Abarrotado de emigrantes,
como queriendo desbordarlos, como él pote de casa cuando hervía
demasiado y se iban las habas y la espuma fuera del pote y sobre el
fuego, empezó a moverse el "Reina María Cristina", entre los gritos de
los marineros, los adioses de los emigrantes gallegos y el hondo
silencio de los asturianos y montañeses, que ya dejábamos la familia
atrás.
—¡Adiós, meu filio!
—¡Adiós, miña nai¡
Volvió el barco la popa a la bahía, la proa a La Marola, muy alborotada
y llena de espumas; salimos al mar y nos despedimos de la Torre de
Hércules, alta, gruesa y solitaria, gigante en piedra dura, con unos
barandales de hierro en la cima, a modo de collera o de gola de hidalgo,
y unas luces que luego nos fueron despidiendo entre la mar tempestuosa.
Íbamos por la Costa de la Muerte, la terrible costa gallega que nos
pintó más tarde Francisco Camba en su libro. Pasamos frente a la
isla de Sálvora, donde también, años después, habría de naufragar el
"Infanta Isabel".
Fuimos durante algún tiempo mirando, hacia la
popa, la Torre de Hércules, que nos despedía con grandes pañuelos de
luz. Y se perdió de vista La Coruña. En La Coruña habíamos comprado unos
quesos de cabra, con grandes picos y yo eché todo el queso por las
narices. Desde entonces odio odió el queso de cabra. Y aun por el de
bola sentí repugnancia durante muchos años.
Igual que había dicho
antes, al partir de Asturias, "¡Adiós, «Muley»!", ahora decía,
inclinado en la popa, ya sin ver más que las nubes y el oleaje ronco del
mar:
—¡Adiós, España!
—¿Qué es aquel punto?
—Finisterre.
Y, poco a poco, se perdió el punto en las brumas.

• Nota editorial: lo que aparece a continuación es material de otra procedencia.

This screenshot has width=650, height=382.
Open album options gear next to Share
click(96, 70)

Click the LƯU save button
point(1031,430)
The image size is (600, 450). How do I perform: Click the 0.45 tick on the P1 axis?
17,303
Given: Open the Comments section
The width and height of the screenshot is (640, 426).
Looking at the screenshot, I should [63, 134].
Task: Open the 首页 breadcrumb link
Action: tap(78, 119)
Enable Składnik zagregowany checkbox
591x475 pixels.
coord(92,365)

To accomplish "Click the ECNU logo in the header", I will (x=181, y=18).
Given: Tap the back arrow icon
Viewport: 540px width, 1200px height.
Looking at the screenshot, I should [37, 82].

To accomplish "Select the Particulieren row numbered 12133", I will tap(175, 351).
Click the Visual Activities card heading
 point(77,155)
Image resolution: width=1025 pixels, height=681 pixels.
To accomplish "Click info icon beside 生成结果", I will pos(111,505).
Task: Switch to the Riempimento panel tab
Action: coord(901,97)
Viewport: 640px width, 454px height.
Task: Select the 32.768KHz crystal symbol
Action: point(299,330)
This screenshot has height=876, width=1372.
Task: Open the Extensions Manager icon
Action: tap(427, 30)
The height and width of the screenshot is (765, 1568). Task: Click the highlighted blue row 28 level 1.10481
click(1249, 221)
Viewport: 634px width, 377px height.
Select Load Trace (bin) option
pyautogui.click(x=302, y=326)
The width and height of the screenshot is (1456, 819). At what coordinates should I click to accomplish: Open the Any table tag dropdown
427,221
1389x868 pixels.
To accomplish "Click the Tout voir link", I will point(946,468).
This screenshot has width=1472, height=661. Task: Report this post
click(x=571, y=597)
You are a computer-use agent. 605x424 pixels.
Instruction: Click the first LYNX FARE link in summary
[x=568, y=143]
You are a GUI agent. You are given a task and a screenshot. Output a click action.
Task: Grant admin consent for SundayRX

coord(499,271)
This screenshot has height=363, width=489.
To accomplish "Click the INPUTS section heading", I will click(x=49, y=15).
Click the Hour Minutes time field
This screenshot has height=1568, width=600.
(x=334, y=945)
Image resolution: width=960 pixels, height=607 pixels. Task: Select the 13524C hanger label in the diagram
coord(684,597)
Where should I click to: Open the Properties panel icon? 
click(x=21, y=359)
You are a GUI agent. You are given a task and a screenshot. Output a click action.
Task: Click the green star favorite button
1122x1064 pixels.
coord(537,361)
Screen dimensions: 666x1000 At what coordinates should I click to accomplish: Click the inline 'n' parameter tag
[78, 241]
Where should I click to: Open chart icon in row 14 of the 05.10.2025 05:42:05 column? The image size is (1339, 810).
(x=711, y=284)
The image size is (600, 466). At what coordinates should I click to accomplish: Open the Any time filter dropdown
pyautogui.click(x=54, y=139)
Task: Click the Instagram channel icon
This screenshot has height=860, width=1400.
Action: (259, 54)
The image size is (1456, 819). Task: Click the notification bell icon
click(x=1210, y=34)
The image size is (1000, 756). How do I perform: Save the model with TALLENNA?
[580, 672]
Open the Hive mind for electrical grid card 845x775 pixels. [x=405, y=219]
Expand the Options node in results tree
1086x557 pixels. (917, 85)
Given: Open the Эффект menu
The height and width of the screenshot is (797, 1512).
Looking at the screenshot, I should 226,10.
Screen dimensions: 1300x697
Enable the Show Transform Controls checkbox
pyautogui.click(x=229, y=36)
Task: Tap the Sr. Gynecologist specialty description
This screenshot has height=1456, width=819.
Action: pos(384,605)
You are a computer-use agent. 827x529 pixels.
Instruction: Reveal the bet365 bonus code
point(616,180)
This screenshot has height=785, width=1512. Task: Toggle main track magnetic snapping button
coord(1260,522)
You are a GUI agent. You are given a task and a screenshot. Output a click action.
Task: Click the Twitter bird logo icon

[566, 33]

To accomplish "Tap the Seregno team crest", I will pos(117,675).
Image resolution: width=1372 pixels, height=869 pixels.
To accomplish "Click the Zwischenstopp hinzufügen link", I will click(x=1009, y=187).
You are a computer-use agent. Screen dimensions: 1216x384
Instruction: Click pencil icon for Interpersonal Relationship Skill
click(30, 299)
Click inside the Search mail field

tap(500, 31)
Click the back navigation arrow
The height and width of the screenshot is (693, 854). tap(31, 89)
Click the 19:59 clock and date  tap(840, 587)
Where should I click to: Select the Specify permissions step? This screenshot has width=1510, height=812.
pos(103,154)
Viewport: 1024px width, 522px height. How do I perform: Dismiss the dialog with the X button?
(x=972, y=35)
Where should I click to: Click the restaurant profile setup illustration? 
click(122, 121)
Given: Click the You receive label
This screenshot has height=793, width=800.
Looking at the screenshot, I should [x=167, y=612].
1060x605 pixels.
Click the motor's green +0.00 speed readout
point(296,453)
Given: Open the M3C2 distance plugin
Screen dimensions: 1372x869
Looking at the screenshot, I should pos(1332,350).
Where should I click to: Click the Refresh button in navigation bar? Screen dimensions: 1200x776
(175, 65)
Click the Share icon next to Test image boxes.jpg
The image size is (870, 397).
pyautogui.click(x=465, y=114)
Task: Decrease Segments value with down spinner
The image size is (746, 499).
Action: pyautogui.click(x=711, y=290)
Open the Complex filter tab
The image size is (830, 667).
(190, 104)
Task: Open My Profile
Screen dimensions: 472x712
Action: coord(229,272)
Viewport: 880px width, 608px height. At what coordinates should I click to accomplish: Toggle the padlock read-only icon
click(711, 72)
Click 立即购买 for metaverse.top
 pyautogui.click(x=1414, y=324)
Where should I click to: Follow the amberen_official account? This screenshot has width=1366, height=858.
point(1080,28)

Desde La Coruña, cabo Ortegal, cabo Vares hasta más allá de la punta de
Finisterre, nos acompañaban las gaviotas, como si fueran custodiando al
barco de emigrantes. Después, a medida que nos alejábamos nosotros, se
iban fatigando ellas. Trazaban un arco en el horizonte y volvían a
tierra. Abarrotadas la popa y la proa, babor y estribor, no era yo solo
el que las miraba. Muchos emigrantes gallegos comenzaban a llorar. Los
más fuertes decían:
—¿Por qué choras?
—Por la miña nai. Por la miña térra.
Se consolaban con otras jerigonzas que entonces yo no entendía, pero
supongo que pasaban por la misma angustia que yo. Se nos arrancaba, como
digo, de la tierra como a los árboles, tirándonos dolorosamente de las
raíces. Las raíces se quejaban, se quejaba el árbol y acaso también se
quejaba la tierra, no conforme con que le dejasen los brazos sin ramas
y, aquí y allí, vacías las pozas del corazón. España se iba desangrando y
de esa sangre que marchaba al mar, solía volver muy poca a la tierra.
Nos fuimos hundiendo en el Atlántico. Solo alguna gaviota rezagada
busca un punto en la tierra, tomando rumbo. Se apagaba el día y clamaban
los oleajes. Se alejaron las gaviotas y se encendieron las estrellas.
Poco a poco se fueron cortando las palabras y se hizo más pesado el
silencio, más tupida la sombra.
—¿Estás ahí, Ceñal?
—Si, estoy aquí.
—¿En qué piensas?
—En dormir y no puedo.
La noche nos fue arropando con sus negras mantas de viaje.